Collection of Biological Evidence

  • Biological evidence constitutes material items at the crime scene that are biological in nature, such as blood, hair, saliva, semen or body tissues.
  • Examiners must bear in mind the types of biological evidence that might be present at a crime scene, which can often be invisible to the naked eye.
  • Professionals must always use personal protective equipment (PPE) during the collection process to protect themselves and avoid contamination of the evidence.
  • Sterile, single-use collection tools are important to avoid cross-contamination between evidence.
  • Proper packaging is essential to prevent degradation of biological evidence during storage and transport.

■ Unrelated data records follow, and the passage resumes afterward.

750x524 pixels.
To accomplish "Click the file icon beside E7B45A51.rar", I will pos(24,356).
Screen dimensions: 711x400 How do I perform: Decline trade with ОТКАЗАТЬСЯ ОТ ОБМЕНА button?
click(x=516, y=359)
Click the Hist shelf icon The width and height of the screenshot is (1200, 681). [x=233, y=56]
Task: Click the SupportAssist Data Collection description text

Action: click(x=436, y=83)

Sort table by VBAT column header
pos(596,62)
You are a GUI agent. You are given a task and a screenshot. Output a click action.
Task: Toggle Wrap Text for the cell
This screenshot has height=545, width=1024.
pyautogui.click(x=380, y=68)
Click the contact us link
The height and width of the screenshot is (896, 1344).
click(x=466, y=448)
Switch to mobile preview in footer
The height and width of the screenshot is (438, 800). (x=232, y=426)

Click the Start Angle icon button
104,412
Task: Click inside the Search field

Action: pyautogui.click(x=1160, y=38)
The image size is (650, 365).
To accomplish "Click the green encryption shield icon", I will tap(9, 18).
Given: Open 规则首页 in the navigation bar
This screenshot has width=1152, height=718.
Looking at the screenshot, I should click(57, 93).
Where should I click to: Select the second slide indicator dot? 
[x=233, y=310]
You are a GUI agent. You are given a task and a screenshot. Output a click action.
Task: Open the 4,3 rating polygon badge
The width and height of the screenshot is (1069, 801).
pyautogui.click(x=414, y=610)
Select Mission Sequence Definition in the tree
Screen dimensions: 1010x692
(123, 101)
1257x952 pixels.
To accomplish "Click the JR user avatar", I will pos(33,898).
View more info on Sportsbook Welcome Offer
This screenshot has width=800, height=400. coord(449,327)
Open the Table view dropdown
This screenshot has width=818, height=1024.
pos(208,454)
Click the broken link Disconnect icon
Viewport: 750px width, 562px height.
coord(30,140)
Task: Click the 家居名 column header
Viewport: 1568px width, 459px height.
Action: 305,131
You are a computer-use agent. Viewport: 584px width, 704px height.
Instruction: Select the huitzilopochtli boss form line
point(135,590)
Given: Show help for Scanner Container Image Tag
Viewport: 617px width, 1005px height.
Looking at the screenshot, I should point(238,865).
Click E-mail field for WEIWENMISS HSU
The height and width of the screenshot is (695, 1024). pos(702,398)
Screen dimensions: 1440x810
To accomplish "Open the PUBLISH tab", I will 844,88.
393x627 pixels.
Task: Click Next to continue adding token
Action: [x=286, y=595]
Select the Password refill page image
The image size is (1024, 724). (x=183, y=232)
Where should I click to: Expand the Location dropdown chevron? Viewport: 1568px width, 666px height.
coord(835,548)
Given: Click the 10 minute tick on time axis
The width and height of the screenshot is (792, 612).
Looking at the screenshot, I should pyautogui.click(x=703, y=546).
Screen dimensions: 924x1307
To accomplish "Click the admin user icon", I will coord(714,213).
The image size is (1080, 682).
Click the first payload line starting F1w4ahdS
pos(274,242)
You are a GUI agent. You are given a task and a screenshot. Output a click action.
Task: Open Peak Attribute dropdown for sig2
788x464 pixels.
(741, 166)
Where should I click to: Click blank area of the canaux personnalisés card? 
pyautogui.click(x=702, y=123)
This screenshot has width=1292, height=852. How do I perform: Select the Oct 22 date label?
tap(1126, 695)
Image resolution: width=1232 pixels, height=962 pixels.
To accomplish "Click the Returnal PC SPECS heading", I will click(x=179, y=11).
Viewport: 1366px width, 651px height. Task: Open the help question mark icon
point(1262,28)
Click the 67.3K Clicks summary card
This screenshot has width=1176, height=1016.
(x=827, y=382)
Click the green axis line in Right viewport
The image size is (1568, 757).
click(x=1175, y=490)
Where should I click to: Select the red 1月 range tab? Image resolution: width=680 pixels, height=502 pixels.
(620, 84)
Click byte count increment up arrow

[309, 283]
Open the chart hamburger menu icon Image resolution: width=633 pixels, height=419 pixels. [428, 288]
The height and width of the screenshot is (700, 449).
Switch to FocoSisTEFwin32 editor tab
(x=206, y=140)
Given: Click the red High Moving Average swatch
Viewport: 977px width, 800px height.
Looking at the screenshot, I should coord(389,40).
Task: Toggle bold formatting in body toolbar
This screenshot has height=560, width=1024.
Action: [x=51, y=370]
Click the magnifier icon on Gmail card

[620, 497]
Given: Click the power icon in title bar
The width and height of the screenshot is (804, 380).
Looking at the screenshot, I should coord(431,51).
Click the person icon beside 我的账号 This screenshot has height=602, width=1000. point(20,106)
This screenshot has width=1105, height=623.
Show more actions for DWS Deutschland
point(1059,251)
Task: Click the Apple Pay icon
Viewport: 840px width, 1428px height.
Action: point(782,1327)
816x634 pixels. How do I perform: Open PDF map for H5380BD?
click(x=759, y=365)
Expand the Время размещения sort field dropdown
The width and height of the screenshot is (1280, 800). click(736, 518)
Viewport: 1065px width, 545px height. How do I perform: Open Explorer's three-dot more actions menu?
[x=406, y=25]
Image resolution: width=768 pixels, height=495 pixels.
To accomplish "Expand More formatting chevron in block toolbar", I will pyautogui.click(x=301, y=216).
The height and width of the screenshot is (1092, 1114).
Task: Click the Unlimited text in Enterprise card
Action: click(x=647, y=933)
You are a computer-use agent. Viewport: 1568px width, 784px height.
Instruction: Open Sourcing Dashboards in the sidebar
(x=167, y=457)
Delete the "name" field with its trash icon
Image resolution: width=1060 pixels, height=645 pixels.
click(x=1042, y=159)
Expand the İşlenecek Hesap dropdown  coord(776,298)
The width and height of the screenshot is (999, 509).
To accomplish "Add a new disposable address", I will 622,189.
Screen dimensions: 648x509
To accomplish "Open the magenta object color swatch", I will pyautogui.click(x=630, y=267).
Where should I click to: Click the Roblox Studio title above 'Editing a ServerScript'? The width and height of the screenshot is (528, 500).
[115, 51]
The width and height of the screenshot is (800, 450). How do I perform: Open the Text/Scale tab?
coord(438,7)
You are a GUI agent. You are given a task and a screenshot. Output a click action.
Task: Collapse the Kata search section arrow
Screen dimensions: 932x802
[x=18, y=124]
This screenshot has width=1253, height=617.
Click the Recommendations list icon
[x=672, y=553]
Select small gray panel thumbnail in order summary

Analysis of Biological Evidence

  • Biological evidence is often sent to a forensic laboratory for further detailed examination.
  • Techniques such as microscopic examination can be used to identify hairs or fibres.
  • Prior to any DNA analysis, biological evidence must be screened for the presence of sufficient cellular material.
  • DNA extraction is performed to isolate DNA from the cells present in the evidence sample.
  • DNA profiling (also known as DNA fingerprinting) generates a unique pattern for each individual, which can be compared with reference samples.
  • Other types of forensic analysis for biological evidence include bloodstain pattern analysis, serology (study of blood serum), and toxicology.

Interpretation of Biological Evidence

  • Forensic scientists must provide a professional interpretation of the results of the analysis, linking the biological evidence to a potential suspect or ruling out individuals.
  • Statistical analysis is often performed to determine the likelihood that the DNA profile would occur by chance in the population.
  • Biological evidence can be significant in supporting or rejecting alibis or suspect statements.
  • It is key to provide a clear, fact-based report of the findings, which can be used in court to support legal proceedings.

Preservation and Continuity of Biological Evidence

  • Preserving the integrity of biological evidence from the crime scene to the courtroom is crucial.
  • All handling and transfer of evidence should be meticulously documented in a chain of custody.
  • Storage conditions, such as temperature, humidity and light levels, should be controlled to prevent degradation.
  • Proper preservation of biological evidence can help ensure it is admissible in court and can provide irrefutable links between suspects, victims and crime scenes.